Have you ever noticed how we criticize The Silent Protagonist? We compare them to ourselves.
“They’re not like me. I wouldn’t wear that. I wouldn’t do that. Why can’t I speak for myself?”
Despite popular consensus, The Silent Protagonist is someone. They’re just not us. The language we use when discussing their role in videogames all but confirms this. Who are they, then?
Boring characters, usually. Dull, mute, no personality. The quiet folk at the back of a classroom, the petrified figure standing up for an oral presentation, the people who are simply unable to do what they want because of crushing social anxiety.
The Silent Protagonist is someone but most want them to be more of someone. As if more dialogue will impart more personality, as if choosing to remain silent is not a choice at all, as if helping someone else doesn’t define you in some small way.
I don’t like the rhetoric and I don’t like the idea that people need to speak in order to be someone. That people need to shout and scream and call attention to themselves to be defined. There are so many ways to communicate.
And if you’ve ever thought, well, how do the quiet achievers live? What’s life like for the introvert in an extrovert world? Fuck you, why didn’t you ask them before saying they have no personality? Also, you should play Dragon Quest V. You’ll see a world that rewards the exuberant and punishes the meek.
At the beginning of the game, The Hero is just a little boy. Pants (for that is what they are always named) is tied to his father’s side while they journey across the countryside in search of… something. You’re never sure what’s going on because Pants doesn’t need to know. Pankraz looks after him and ensures his safety. Pants can fight but barely gets the chance to, nor can he lead the party. This is Pankraz’s life. To stop and complain is to be the literal equivalent of a child crying in a super market aisle because they didn’t get what they wanted.

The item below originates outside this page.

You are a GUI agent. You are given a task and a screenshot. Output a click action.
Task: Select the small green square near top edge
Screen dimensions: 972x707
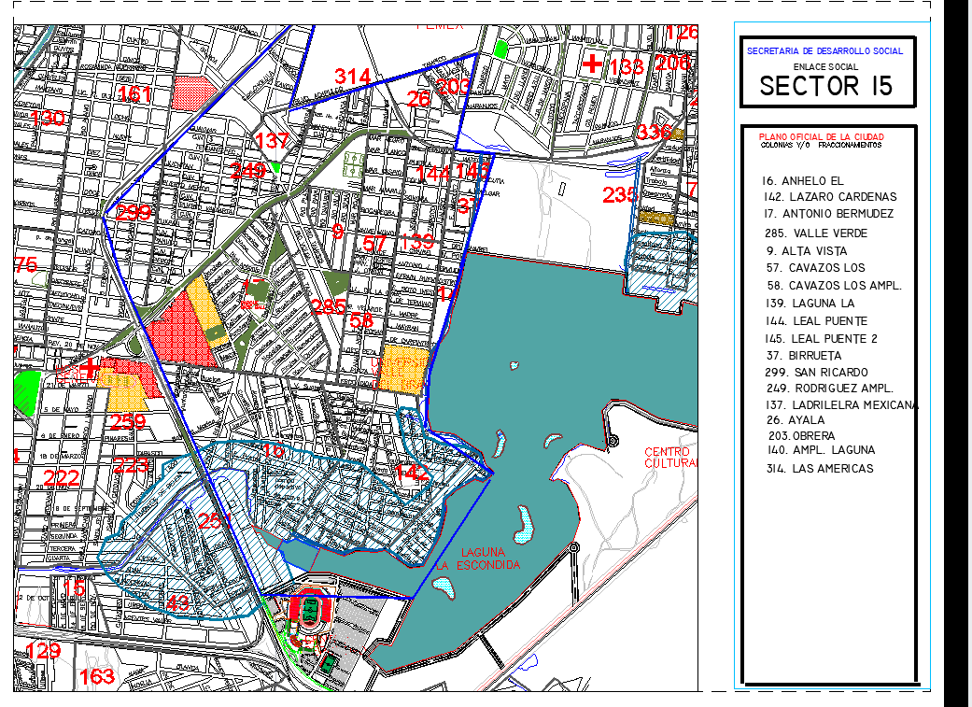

There is space for him to explore outside of his father’s shadow, though. When the two rest at a local village called Whealbrook, Pants stumbles upon The Fairy World and explores a vast frozen continent seemingly disconnected from the real world. Whenever Pants stays at the local fairy village inn, he finds himself back in Whealbrook with his father hunched over his desk, working incessantly, as if everything is as normal.

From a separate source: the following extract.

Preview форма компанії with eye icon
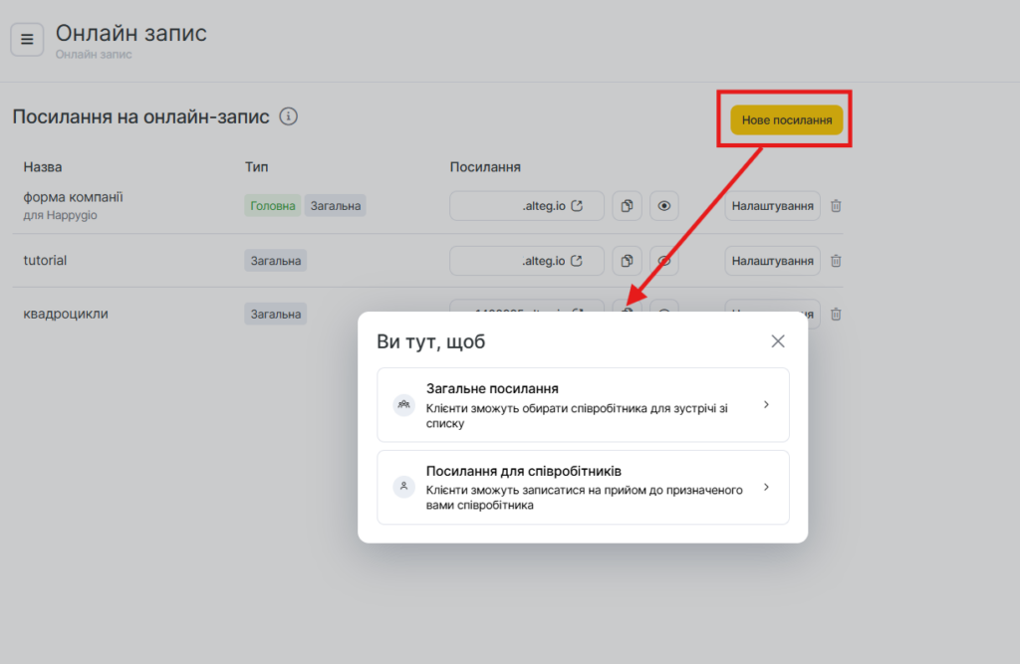Viewport: 1020px width, 664px height. pos(664,206)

In The Fairy World, Pants and his kitten befriend a fairy named Honey and the three travel across the land to find the magical flute and defeat the Winter Queen. Of the two friends, though, only the kitten comes back with Pants to the “real world” and is unable to speak. Is The Fairy World simply a figment of Pants’ imagination? An answer to the lack of independence in his own life? With no one around to confirm the existence of such a place, Pants’ brief moments of independence are private and contained. His experiences are dismissed.

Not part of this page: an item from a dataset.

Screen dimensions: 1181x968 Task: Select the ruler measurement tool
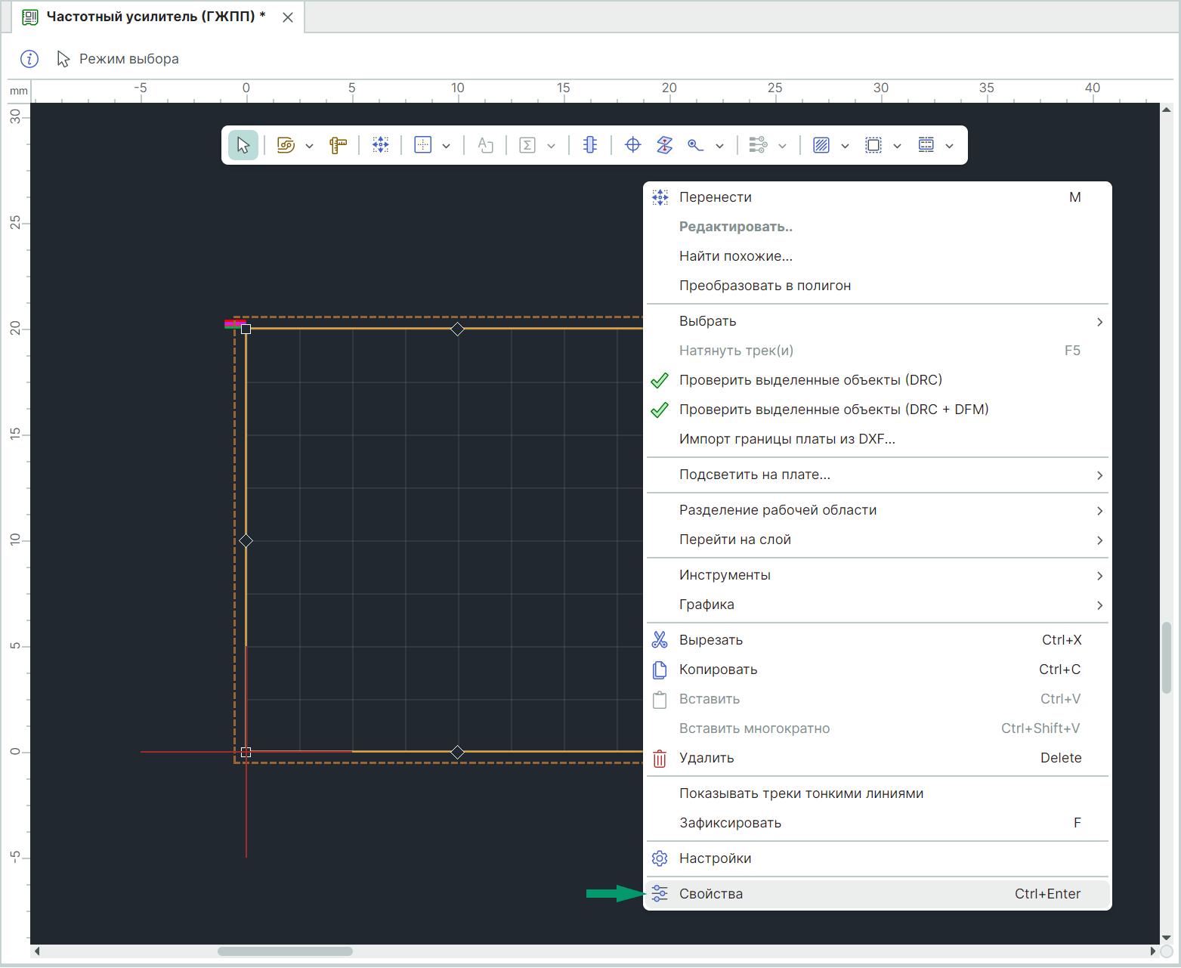click(x=338, y=145)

Pants’ life of observation comes to a sudden close and the boy, whether he wants to or not, is forced to grow up. Pankraz dies and Pants is kidnapped and enslaved for 10 long years. In the second act, he finds out what his father was looking for but it doesn’t lead to any sort of happiness. As it turns out, Pants is not The Legendary Hero destined to save the world from an unspeakable evil.
Pants hasn’t been denied anything, of course. He is as he was moments before. What has changed is our perception of video game protagonists. We’ve been placed in the same position of introspection as Pants was underneath Pankraz, controlling a sideliner destined to only help save the world, to help realize someone else’s dreams. Pants must confront his utter uselessness in the grand scheme of things. So this is what it feels like.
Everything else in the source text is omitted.